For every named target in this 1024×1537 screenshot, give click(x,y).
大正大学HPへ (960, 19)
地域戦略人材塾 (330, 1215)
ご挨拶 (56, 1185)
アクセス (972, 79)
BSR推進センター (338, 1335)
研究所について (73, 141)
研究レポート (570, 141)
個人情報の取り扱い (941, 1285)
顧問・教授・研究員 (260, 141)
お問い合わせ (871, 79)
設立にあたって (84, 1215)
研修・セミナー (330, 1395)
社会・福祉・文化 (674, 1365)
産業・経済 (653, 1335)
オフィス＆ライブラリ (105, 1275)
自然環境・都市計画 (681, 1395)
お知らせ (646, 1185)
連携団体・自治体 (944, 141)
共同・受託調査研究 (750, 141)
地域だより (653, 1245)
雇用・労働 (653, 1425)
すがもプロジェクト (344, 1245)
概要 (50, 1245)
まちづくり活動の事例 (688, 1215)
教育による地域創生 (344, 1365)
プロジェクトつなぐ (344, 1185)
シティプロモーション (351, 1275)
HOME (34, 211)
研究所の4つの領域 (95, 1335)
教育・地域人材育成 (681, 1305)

◆ ◆ ◆ ◆ ◆

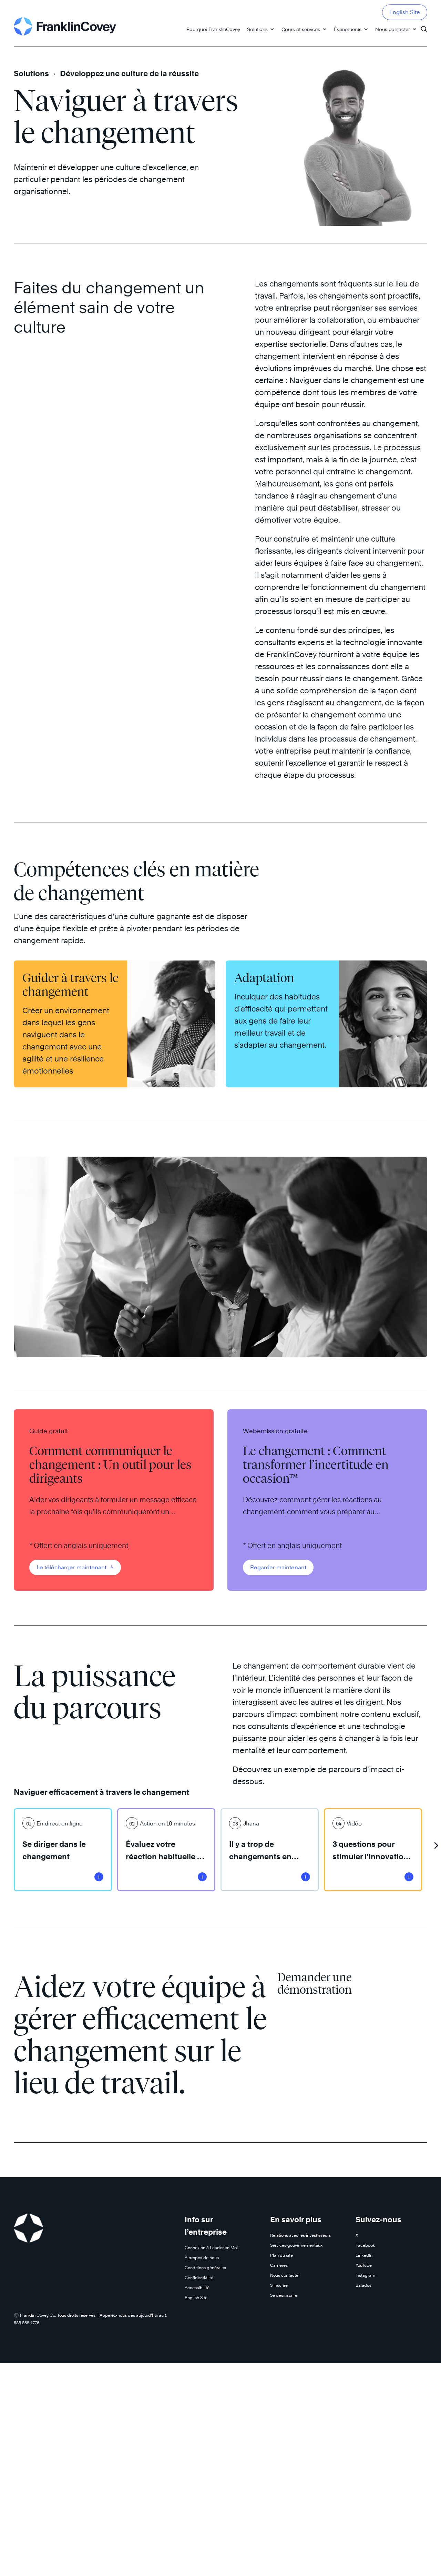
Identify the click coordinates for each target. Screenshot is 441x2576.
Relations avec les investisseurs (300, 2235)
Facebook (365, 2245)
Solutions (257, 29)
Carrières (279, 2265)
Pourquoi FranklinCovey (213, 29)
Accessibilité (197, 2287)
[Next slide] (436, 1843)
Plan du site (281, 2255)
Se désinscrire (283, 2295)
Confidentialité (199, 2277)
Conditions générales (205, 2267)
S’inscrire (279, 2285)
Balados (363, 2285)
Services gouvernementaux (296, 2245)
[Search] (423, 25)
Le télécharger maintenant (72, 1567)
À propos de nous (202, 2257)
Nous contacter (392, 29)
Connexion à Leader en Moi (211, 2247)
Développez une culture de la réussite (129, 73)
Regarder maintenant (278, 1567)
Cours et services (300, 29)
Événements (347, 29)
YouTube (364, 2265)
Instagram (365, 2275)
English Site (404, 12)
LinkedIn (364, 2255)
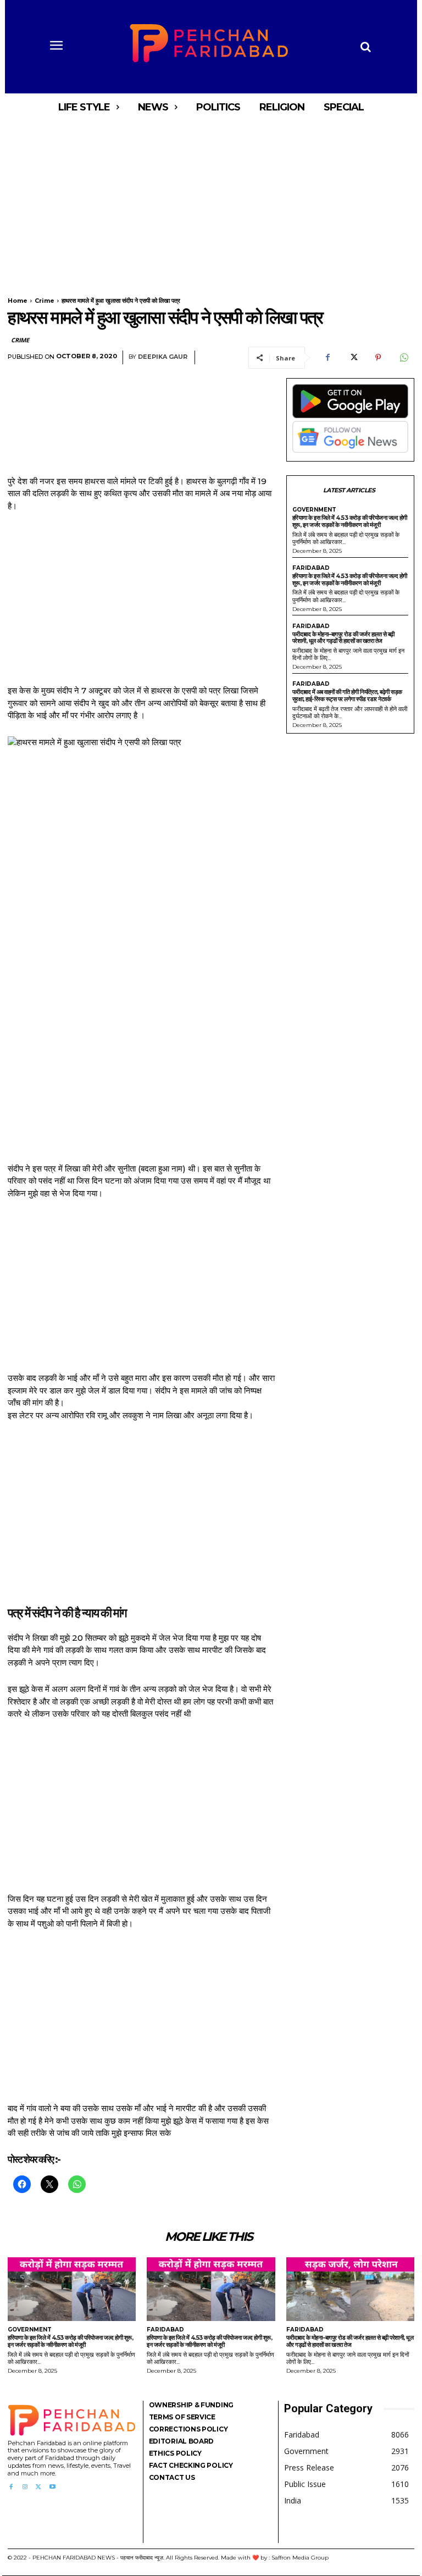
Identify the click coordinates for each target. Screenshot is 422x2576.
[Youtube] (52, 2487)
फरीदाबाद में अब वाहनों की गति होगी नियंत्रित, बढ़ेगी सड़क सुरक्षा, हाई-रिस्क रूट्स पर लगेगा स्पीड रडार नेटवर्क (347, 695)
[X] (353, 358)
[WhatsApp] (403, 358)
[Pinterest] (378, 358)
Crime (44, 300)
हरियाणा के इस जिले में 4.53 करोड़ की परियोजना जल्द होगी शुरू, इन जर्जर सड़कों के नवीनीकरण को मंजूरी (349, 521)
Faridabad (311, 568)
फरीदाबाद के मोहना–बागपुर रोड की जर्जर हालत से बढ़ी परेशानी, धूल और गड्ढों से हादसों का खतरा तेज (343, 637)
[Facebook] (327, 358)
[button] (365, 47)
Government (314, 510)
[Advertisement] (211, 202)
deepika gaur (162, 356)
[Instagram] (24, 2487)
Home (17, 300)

◆ ◆ ◆ ◆ ◆

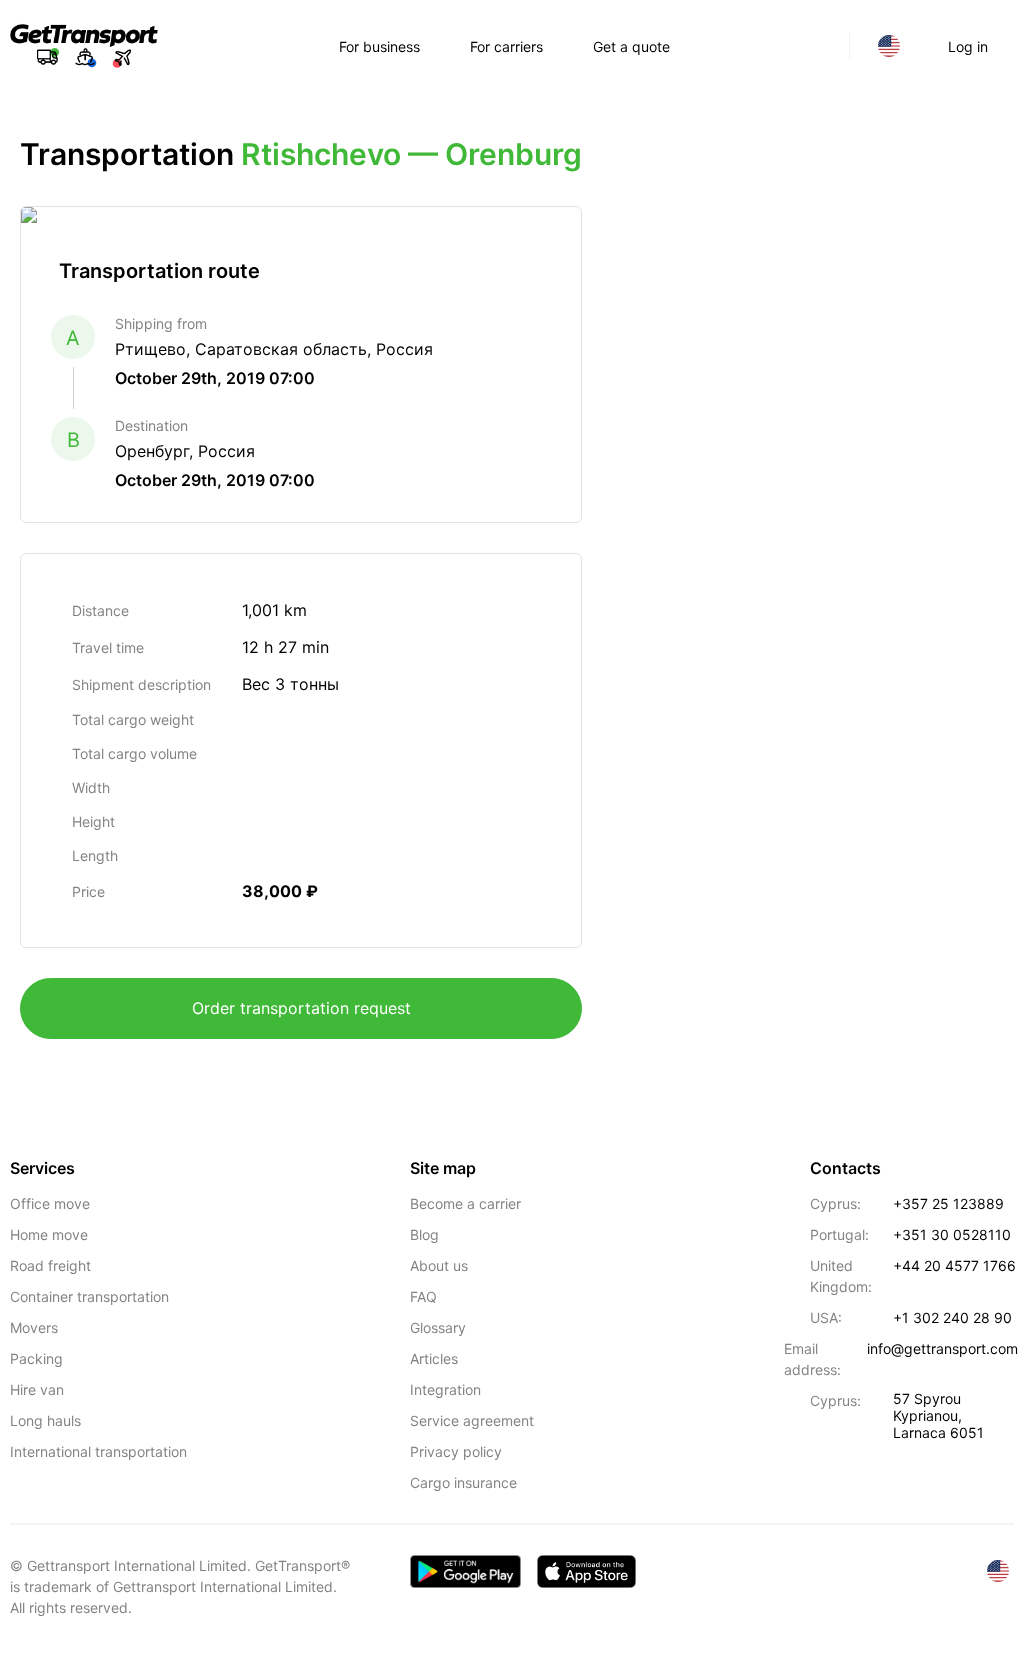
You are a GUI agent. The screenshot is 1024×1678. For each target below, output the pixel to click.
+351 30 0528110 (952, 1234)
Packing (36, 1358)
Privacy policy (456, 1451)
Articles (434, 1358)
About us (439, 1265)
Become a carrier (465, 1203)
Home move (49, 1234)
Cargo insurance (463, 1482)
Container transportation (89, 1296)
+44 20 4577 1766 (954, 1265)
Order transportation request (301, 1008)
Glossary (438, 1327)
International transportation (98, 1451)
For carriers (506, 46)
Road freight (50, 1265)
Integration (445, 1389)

◆ ◆ ◆ ◆ ◆

Using the records above, copy every line that has the word "coordinates" in it.

Identify the click coordinates for each target. Screenshot is 441x2576.
Identify the click coordinates for each target. Screenshot is 422x2576.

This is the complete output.